> **WHAT TO WORK ON**:
Write out again, please, the records below from the first line to the line holding "816x538 pixels.", inclusive, and nothing else.

Saved entries:
===============

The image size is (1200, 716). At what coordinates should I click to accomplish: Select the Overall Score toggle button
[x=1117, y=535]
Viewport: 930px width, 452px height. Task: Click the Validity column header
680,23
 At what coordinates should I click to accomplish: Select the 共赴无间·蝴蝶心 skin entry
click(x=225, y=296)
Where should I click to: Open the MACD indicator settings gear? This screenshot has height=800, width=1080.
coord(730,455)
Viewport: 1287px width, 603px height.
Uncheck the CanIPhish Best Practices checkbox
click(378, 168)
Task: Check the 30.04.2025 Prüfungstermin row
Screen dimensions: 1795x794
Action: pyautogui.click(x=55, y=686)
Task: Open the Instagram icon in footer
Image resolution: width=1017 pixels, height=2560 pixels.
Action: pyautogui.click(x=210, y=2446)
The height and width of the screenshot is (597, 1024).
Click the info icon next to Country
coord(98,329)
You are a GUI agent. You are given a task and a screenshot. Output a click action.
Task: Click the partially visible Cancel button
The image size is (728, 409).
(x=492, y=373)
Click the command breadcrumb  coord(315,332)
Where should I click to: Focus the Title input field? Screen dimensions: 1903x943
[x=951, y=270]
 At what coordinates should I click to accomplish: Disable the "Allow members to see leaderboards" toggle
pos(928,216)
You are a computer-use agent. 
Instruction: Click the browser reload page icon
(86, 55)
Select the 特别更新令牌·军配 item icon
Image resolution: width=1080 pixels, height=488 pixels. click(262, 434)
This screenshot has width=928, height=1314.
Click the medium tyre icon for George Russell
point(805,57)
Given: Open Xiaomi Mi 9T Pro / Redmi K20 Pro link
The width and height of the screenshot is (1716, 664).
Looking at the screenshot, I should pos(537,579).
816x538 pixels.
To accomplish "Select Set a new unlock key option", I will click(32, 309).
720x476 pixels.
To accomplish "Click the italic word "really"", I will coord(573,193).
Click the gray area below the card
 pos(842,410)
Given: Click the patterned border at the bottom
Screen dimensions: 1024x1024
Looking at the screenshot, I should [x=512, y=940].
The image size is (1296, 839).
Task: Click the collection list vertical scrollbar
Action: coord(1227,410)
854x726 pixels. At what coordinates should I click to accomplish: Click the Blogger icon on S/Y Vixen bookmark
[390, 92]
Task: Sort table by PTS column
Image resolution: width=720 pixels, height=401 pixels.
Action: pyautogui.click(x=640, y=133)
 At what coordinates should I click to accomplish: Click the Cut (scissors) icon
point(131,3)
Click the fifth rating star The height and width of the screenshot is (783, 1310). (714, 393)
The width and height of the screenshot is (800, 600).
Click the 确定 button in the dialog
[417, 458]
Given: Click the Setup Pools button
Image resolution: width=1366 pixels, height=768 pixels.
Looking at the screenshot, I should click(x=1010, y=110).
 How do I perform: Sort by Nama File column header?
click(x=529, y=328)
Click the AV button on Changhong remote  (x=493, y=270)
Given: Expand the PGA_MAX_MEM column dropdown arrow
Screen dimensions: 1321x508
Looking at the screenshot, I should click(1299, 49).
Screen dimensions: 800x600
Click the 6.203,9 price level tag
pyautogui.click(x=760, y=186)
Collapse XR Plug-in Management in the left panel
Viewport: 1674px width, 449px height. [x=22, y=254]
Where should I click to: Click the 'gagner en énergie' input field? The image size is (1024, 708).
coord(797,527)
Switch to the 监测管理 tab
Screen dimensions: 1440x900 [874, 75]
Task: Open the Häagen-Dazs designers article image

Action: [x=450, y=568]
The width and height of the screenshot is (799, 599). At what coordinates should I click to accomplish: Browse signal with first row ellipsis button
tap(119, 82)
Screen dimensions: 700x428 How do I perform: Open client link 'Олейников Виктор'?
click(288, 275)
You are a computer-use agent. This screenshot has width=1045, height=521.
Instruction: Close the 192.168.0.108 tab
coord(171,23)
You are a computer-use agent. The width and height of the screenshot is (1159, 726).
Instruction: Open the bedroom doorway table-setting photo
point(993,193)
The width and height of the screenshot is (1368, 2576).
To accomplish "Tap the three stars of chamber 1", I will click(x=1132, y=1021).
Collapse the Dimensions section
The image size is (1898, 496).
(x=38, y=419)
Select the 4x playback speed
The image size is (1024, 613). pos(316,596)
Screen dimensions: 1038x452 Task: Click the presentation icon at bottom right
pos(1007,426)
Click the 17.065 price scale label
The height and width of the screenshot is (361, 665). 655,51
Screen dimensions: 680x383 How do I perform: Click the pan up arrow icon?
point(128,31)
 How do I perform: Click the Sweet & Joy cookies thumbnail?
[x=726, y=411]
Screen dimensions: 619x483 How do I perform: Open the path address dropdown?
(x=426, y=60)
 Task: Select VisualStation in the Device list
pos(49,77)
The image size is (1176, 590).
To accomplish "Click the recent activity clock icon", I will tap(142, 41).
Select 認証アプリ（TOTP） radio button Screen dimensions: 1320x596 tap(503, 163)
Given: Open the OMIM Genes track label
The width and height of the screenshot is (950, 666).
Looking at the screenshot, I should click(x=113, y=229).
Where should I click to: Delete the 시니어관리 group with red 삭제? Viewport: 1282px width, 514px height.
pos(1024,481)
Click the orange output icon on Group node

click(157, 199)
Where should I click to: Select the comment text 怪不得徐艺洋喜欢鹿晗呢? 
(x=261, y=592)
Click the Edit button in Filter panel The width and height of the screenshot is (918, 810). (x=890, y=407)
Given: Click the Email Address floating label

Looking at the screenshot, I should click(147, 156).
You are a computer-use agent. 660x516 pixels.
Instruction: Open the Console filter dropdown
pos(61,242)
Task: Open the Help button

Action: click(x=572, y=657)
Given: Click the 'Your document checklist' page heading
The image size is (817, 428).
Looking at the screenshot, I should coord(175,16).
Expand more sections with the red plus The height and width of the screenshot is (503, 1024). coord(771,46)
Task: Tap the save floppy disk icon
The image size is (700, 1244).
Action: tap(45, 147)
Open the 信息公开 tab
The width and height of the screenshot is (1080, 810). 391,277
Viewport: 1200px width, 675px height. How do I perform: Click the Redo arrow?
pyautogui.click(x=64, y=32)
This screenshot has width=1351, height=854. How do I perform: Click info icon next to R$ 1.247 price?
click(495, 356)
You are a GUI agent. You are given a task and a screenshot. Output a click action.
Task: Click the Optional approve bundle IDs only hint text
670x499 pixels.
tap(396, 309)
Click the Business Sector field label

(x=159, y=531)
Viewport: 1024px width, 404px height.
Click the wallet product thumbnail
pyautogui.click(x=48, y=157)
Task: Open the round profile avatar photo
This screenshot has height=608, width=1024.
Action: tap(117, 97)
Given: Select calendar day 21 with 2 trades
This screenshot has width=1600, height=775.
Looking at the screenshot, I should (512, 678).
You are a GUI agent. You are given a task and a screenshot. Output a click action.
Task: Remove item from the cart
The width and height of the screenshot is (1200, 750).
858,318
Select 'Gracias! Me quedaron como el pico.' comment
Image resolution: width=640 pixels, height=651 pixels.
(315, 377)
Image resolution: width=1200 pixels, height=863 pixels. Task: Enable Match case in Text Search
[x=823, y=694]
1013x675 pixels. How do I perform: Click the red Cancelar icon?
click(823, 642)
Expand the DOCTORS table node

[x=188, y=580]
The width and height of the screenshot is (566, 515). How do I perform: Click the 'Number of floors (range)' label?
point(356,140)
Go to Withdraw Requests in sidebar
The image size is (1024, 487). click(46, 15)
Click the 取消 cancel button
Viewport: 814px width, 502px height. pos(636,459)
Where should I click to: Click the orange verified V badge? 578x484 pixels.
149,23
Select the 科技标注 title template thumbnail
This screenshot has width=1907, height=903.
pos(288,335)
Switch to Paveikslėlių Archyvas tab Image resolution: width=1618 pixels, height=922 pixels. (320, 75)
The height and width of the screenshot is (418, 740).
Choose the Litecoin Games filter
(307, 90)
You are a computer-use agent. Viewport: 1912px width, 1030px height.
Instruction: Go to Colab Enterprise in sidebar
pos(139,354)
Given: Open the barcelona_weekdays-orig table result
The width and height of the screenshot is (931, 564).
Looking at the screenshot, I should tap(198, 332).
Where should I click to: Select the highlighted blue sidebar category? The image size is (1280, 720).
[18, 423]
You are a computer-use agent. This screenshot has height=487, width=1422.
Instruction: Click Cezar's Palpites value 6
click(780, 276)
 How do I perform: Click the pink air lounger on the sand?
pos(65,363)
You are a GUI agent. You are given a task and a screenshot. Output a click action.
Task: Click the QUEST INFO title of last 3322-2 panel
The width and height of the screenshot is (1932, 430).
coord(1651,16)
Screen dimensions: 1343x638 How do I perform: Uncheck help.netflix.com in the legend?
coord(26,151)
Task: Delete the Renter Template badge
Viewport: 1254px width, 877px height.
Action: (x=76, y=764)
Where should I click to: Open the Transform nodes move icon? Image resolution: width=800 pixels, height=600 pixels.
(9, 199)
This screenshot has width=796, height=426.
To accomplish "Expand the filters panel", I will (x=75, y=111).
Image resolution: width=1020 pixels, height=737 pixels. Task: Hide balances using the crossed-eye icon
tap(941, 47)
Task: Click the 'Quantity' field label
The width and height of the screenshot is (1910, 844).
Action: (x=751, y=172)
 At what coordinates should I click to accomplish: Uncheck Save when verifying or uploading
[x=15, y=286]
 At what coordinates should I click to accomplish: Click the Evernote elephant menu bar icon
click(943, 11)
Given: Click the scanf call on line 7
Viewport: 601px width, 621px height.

===============

> **REPLY**:
The image size is (1200, 716). At what coordinates should I click to accomplish: Select the Overall Score toggle button
[x=1117, y=535]
Viewport: 930px width, 452px height. Task: Click the Validity column header
680,23
 At what coordinates should I click to accomplish: Select the 共赴无间·蝴蝶心 skin entry
click(x=225, y=296)
Where should I click to: Open the MACD indicator settings gear? This screenshot has height=800, width=1080.
coord(730,455)
Viewport: 1287px width, 603px height.
Uncheck the CanIPhish Best Practices checkbox
click(378, 168)
Task: Check the 30.04.2025 Prüfungstermin row
Screen dimensions: 1795x794
Action: pyautogui.click(x=55, y=686)
Task: Open the Instagram icon in footer
Image resolution: width=1017 pixels, height=2560 pixels.
Action: pyautogui.click(x=210, y=2446)
The height and width of the screenshot is (597, 1024).
Click the info icon next to Country
coord(98,329)
You are a GUI agent. You are given a task and a screenshot. Output a click action.
Task: Click the partially visible Cancel button
The image size is (728, 409).
(x=492, y=373)
Click the command breadcrumb  coord(315,332)
Where should I click to: Focus the Title input field? Screen dimensions: 1903x943
[x=951, y=270]
 At what coordinates should I click to accomplish: Disable the "Allow members to see leaderboards" toggle
pos(928,216)
You are a computer-use agent. 
Instruction: Click the browser reload page icon
(86, 55)
Select the 特别更新令牌·军配 item icon
Image resolution: width=1080 pixels, height=488 pixels. click(262, 434)
This screenshot has width=928, height=1314.
Click the medium tyre icon for George Russell
point(805,57)
Given: Open Xiaomi Mi 9T Pro / Redmi K20 Pro link
The width and height of the screenshot is (1716, 664).
Looking at the screenshot, I should pos(537,579).
816x538 pixels.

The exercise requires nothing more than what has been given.